Three lovely Prada points for HoI2 help

OttoVonBismarck

I would say I probably agree with CdM. The issue abortion rights activists have is while most of the country is on board with them, most of the country doesn't care enough about the issue to vote on it, so the ones who were inclined to vote Republican are not inclined to change their votes over it. Those people would never have voted Republican in the first place if they weren't significantly unconcerned with abortion rights.

The Minsky Moment

This is just the very beginning of a constitutional and interstate shitshow of the kind America has not seen since before the Civil War.  The crazy bounty and beg your rapist laws are just the starting point in the avalanche of punitive legislation that is coming.  The antis will not be content with total victory, they will demand more and push the envelope farther.  And the safe haven states will push back leading to escalating moves and sanctions and countersanctions.

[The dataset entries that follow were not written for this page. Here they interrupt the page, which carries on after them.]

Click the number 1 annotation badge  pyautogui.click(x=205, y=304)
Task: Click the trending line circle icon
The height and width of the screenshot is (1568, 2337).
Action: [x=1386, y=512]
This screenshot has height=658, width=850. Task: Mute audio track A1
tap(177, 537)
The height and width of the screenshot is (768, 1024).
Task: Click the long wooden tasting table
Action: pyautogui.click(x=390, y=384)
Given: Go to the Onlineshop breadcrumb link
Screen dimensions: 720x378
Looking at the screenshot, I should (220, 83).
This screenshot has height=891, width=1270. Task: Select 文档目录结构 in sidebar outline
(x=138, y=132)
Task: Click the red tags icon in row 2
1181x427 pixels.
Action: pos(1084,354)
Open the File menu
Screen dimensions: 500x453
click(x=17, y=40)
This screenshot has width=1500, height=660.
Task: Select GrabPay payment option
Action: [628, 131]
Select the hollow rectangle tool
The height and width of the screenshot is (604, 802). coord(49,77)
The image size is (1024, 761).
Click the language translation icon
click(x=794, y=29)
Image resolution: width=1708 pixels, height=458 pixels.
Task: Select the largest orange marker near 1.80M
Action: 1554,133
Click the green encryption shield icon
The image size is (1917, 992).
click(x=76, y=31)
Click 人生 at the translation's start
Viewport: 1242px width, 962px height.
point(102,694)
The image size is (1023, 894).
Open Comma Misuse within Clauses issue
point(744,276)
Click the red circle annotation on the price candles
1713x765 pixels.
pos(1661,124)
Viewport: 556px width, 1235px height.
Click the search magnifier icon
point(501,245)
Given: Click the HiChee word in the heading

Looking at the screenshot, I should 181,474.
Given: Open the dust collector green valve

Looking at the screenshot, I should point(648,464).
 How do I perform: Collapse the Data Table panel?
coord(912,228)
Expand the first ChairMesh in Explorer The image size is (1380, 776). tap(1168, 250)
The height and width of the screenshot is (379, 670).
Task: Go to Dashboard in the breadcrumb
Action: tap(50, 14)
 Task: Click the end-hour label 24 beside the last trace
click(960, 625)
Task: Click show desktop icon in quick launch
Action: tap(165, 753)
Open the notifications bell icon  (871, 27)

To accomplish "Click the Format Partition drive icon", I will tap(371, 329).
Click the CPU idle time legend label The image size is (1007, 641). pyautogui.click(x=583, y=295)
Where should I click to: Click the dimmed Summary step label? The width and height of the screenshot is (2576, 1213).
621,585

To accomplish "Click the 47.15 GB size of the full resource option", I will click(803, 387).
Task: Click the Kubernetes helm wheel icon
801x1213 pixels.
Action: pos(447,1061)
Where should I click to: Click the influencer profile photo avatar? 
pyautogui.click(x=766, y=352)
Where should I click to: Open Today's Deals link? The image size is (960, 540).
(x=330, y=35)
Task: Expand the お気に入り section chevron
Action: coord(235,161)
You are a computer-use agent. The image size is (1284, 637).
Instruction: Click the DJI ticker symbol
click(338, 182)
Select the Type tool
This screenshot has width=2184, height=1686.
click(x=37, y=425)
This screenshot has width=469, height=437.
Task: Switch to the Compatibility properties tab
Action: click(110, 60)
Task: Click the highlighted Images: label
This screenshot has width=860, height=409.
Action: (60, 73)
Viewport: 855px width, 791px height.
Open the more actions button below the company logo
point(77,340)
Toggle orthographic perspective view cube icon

People didn't care that much about abortion rights because they didn't have to because of Roe.  Now sides were be taken and the width of the sidelines will shrink.
The purpose of studying economics is not to acquire a set of ready-made answers to economic questions, but to learn how to avoid being deceived by economists.
--Joan Robinson

CountDeMoney

Quote from: The Minsky Moment on May 02, 2022, 10:06:35 PMPeople didn't care that much about abortion rights because they didn't have to because of Roe.  Now sides were be taken and the width of the sidelines will shrink.

Too little, too late.  And the way our system of federalism is designed and weighted against municipal and state governments completely stacks the deck against safe haven states when it comes the appeals process with the federal courts.

The Minsky Moment

"It is not necessary to dispute Casey's claim (which we accept for the sake of argument) that 'the specific practices of the States at the time of the adoption of the Fourteenth Amendment' do not 'mark[] the outer limits of the substantive sphere of liberty which the Fourteenth Amendment protects.'"  (emphasis added)

Start stockpiling up on those condoms girls and boys . . .
The purpose of studying economics is not to acquire a set of ready-made answers to economic questions, but to learn how to avoid being deceived by economists.